Methods: Plaque biopsies were taken from 16 patients with Peyronie's disease. Furthermore, 7 patients without Peyronie's disease were biopsied to provide control material. Fibroblasts were cultured from biopsy tissue, and cultured fibroblasts were stimulated with TGF-beta1, BMP-2, IFN-gamma, and IFN-gamma combined with one of the other stimuli. Protein was extracted from treated fibroblasts and prepared for immunoblots. The membranes were probed for phosphorylated Smad and total Smad to indicate activation of TGF-beta signalling.

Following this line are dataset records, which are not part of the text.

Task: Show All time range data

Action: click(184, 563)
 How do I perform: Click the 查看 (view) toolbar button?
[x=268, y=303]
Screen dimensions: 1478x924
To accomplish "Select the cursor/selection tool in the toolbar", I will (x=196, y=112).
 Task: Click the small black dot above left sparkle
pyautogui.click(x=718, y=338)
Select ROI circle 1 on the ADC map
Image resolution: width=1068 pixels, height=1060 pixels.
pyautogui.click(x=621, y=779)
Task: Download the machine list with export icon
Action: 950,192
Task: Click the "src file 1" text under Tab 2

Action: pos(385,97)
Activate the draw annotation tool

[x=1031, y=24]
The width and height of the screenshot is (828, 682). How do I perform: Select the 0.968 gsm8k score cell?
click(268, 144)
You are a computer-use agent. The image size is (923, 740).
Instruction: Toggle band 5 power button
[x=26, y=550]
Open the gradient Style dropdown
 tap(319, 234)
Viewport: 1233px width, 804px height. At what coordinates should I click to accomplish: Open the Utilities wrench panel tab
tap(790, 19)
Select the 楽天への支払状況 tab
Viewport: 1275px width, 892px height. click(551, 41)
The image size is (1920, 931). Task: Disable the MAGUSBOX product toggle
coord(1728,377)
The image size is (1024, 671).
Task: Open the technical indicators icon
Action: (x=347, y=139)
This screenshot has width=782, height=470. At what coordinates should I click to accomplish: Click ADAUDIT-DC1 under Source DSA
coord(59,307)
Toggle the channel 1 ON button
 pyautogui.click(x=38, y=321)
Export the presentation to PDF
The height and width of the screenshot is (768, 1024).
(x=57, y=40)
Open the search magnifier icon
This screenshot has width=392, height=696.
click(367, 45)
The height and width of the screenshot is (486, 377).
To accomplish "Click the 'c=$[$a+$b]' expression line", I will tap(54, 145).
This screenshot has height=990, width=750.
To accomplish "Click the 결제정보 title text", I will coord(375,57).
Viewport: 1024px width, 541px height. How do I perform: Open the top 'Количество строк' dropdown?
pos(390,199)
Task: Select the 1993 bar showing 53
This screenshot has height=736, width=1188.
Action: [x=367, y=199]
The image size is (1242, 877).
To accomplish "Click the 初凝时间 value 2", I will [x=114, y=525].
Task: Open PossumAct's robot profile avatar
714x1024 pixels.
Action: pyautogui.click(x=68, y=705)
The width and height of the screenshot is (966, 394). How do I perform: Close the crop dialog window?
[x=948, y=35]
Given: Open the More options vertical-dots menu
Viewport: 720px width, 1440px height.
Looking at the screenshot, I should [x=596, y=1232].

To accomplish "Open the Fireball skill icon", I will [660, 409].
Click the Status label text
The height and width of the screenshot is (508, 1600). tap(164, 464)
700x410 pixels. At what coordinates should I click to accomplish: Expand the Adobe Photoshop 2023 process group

Results: An agonistic effect of IFN-gamma on TGF-beta signalling was observed. Stimulation with TGF-beta1 increased levels of phospho-Smad2 and phospho-Smad3. After stimulation with TGF-beta1 and IFN-gamma combined, the levels of phospho-Smads were higher than those observed with stimulation withTGF-beta1 alone.
Conclusions: The profibrotic effect of TGF-beta1 is enhanced by IFN-gamma in fibroblasts from patients with Peyronie's disease. The inhibitory effects of IFN-gamma on the TGF-beta pathway do not appear in Peyronie's disease. Therefore, IFN-gamma cannot be taken as a useful tool in the therapy of Peyronie's disease.